I wish to implement the DataFrame library for Boost. I have made the project proposal and am attaching the same.
As, this project is an expansion of the previous project
there are a few directions that I would like to work in whichever adds more to the project.
1. We could be to keep the existing code base as it is and implement new features on top of it.
2. We could try to restructure the code into Modules(C++20 feature) and then implement the features.
3. Or, we could restructure the code without ET but rather using C++20 One Ranges.

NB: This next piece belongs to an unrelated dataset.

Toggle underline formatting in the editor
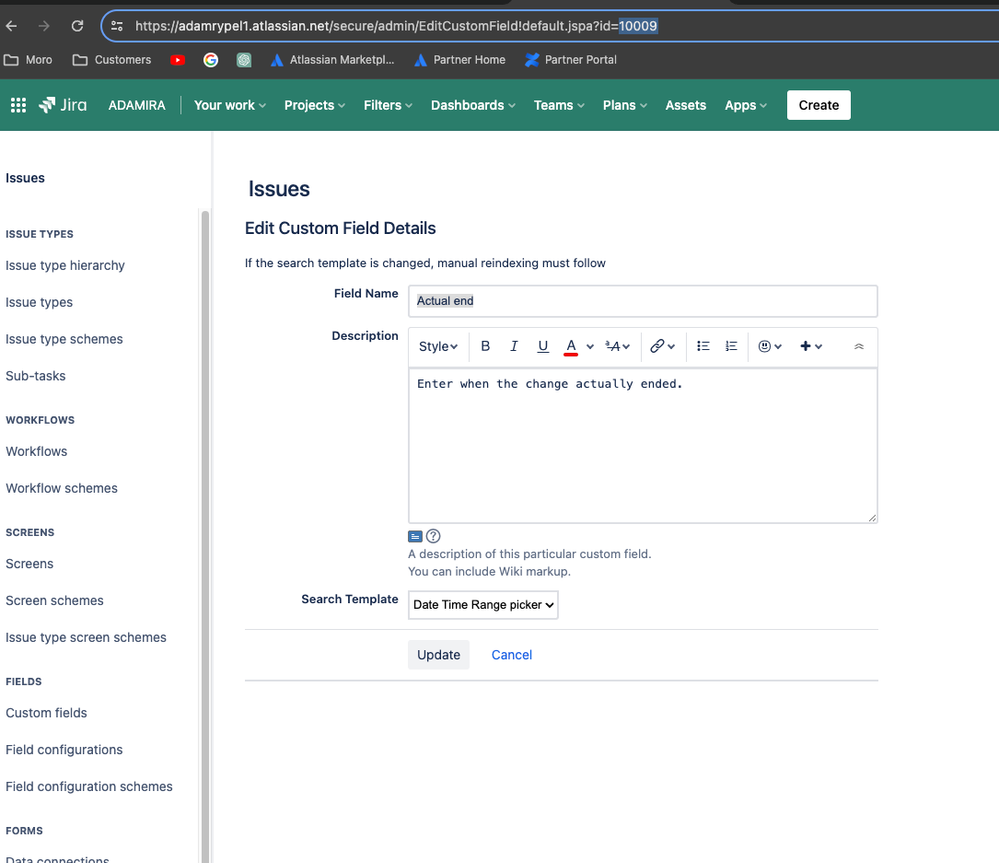This screenshot has width=999, height=863. point(542,346)
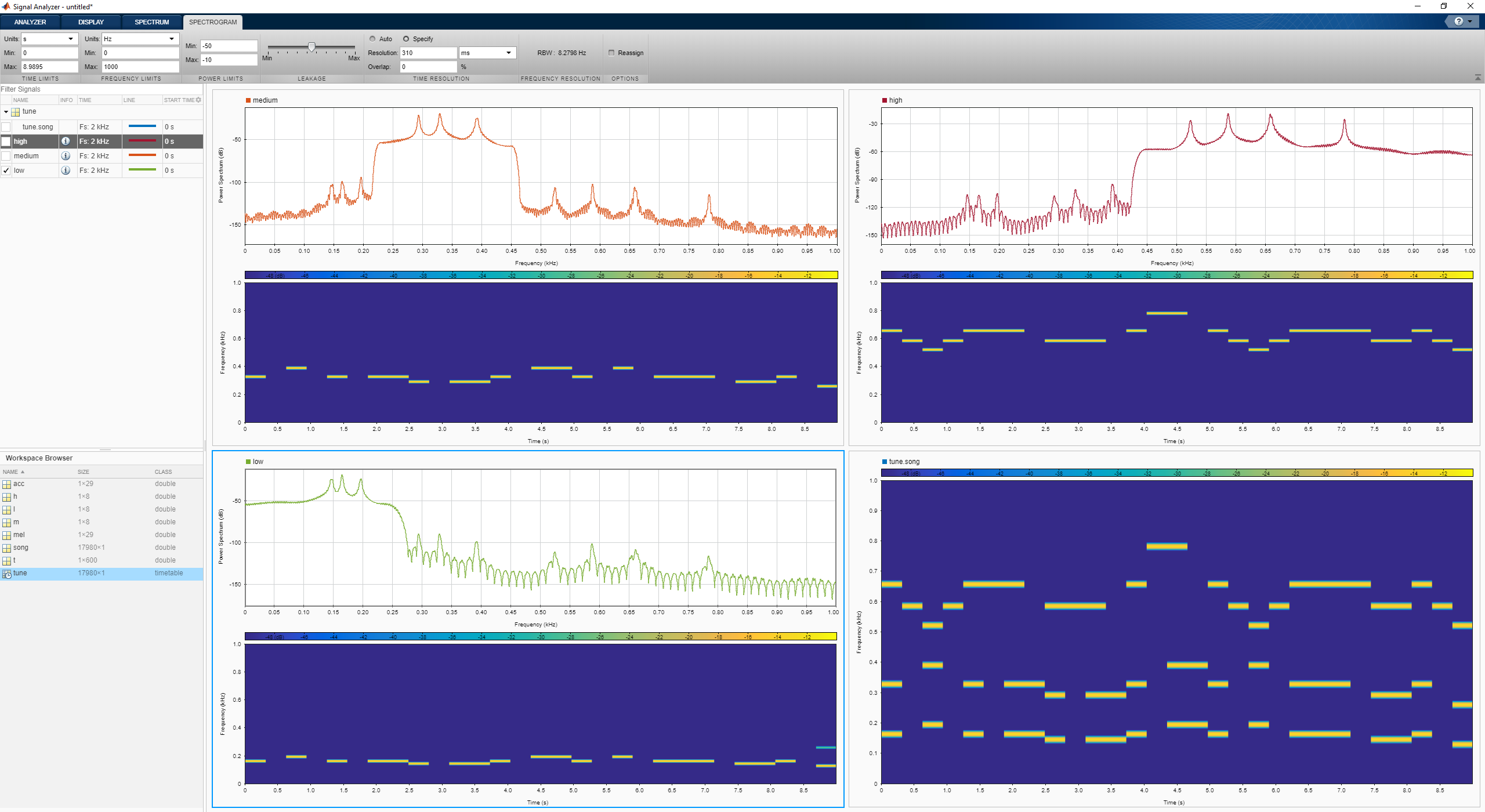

This makes more sense to me as I believe that uBlas is being ported to C++20.
The DataFrame would include the following features:
1. All the features already present(union, combine, join).
2. Read/write from DataFrame using JSON(boost::property_tree to DataFrame)
3. Operator support for addition, subtraction, multiplication, division, modulo and power, etc as well as support for comparison operators.
4. Functions to perform apply, apply_element_wise, aggregate, transform and expand on a given DataFrame.
5. Data analysis tools for standard deviation, variance, mean, etc.
6. Re-indexing methods like replace, duplicate, filter, etc.
7. Reshaping methods for sorting, append, pivot, etc.
Full Details of the same can be found in the Project Proposal.
I have been in contact with David Bellot for the past week regarding GSoC. I have completed the first draft of the competency check and sent the same to him. I would love to work I am requesting him to be assigned as a mentor for the same.
This is an official application for the GSoC' 20. I am open to any and all suggestions.